1/26/09

The slow, ongoing death of cursive handwriting

As bloggers, we are part of the "problem", are we not? Do you even care? How do you write? I use block letters and I have since high school when I suddenly realized noone cared one way or another. My penmanship was always poor, and frankly, I don't like the look of cursive handwriting. So good riddance!
However much you studied...your "hand" was distinctive - as personal as your voice or laugh. But as typewriters proliferated after World War II, handwriting gradually became less important. Authors typed their manuscripts and students typed their school papers. As telephones became universal, letter-writing virtually disappeared. In the e-mail age, most people seldom need to write more than a grocery list or a short note, or sign a check. It's not only kids; many who formerly wrote fluently and neatly have forgotten how.
Link, Via, Via.

"Sign a check"? Do you still write checks? I wrote my last check a couple years ago, and never got around to ordering new checks. I pay all my bills online. Don't you?

11 comments:

Anonymous said...

Hi Chuck, good food for thought. I still write in my garden journal and noticed how I could barely hold the pen properly and the script was messy and barely legible. I have vowed to try harder and take my time, it all about being in a hurry. I do still pay a few bills by check in the mail. I want to keep my beloved mailman Claude who I exchange plants with employed for a while longer until her retires.
Frances

Anonymous said...

Funny this topic should come up right now. Our daughter's school does not teach cursive. They have so much already they have to get in during the course of a day, or marking period, that they do not have time to teach cursive. And her teacher's even told us that if she does get the time, she'd rather teach the kids to type (we're talking fifth grade here) a more useful skill for them.

We have taken it upon ourselves to teach her cursive. She's got a hand-eye coordination problem relating to an eye problem (no peripheral vision!). Her block letters look like those of a kindergartner. Can't keep letters on a baseline, writes off the page, letters change in size dramatically and cannot distinguish a d or b to save her life.

With cursive, her handwriting is drastically better and has none of the above problems.

Michelle said...

That's really interesting. I've never given much thought to handwrititng, but now that I think about it, my husband gave up cursive for block writing and my own writing has devolved into something of a hybrid. My 88 year old mother has the most beautiful and legible cursive writing of anyone I know. She actually writes letters - and they are such a joy to read!But, hey, I still write an occasional check.

Anonymous said...

I write checks for the piano teacher and other service folks. But I know what you mean. I tend to write in a mixture of cursive and printing. My son never learned cursive in elementary school and got to middle school without knowing how to sign his own name, which I thought ridiculous. On legal documents, one is asked for your printed name and your signature, after all.

chuck b. said...

Great comments!

I was thinking signature is the one thing you need penmanship tools for...but not necessarily penmanship. My signature is a big looppy thing that has block letter first letters and then a mixture of cursive and arsty loops. Guy's signature is, more than anything else, a subtly complex mark.

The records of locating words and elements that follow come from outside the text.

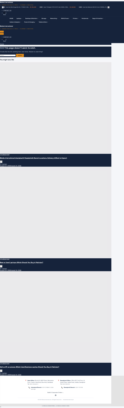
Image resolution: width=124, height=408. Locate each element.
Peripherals (85, 18)
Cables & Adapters (15, 22)
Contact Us (7, 10)
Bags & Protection (97, 18)
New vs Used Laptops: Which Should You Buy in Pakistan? (21, 262)
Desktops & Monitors (31, 18)
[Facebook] (56, 395)
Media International (6, 2)
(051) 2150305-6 (34, 384)
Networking (53, 18)
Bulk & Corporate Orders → (55, 392)
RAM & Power (65, 18)
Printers (75, 18)
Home (11, 18)
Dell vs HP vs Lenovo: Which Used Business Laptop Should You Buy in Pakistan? (29, 367)
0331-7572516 (79, 387)
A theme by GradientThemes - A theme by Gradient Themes (55, 405)
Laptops (18, 18)
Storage (44, 18)
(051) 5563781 (66, 384)
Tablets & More (43, 22)
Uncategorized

I remember spending a lot of time on penmanship as late as the sixth grade, when maybe I would have benefited more from working on fractions, et cetera...

Curmudgeon said...

I loved penmanship class! WRiting line after line of letters was fun. But writing line after line of "I will not poke Tommy with my pen" during detention was a bit more tedious.
--Curmudgeon

Anonymous said...

I pay rent with checks, and I use cursive handwriting occasionally for other things - I print when taking notes for my own use, but I use cursive if I'm writing to someone else. Which, granted, doesn't happen very often off the computer. But there are occasional thank-you notes to relatives and such.

Mr. McGregor's Daughter said...

I take copious notes in cursive - too bad I can't read them! Law school ruined my handwriting (which wasn't that great to begin with), have to take so many notes, as quickly as possible. My spouse & I often have a good laugh trying to read each other's writing on the grocery list.

Entangled said...

Odd coincidence - I've just been having a discussion online and in email with commenters and family members after I did a post for my genealogy blog about National Handwriting Day (was Jan. 23). Just about everybody agrees that their handwriting has deteriorated in the Internet age. I gave up cursive in high school because I thought it was cooler to print. Now I can't even print well.

Annie in Austin said...

Hello Chuck,

For National Handwriting Day, Entangled put a post about her great-grandmother's penmanship on her genealogy blog.

I used to have rather pretty handwriting at one time, but all those years of gripping trowel handles and pruning shears ended that!

Annie at the Transplantable Rose

lisa said...

Heh, my cursive is awful! I only use it for my signature, and I find even writing "Merry Christmas" on my cards to be clumsy...I have to concentrate! I don't especially miss it, but I do still use checks. I like the pictures, and order mine from the Styles check company. I'm working my way through the "rock n' roll" section of fan checks...I just finished a box of Alice Cooper, and now on to Jimi Hendricks.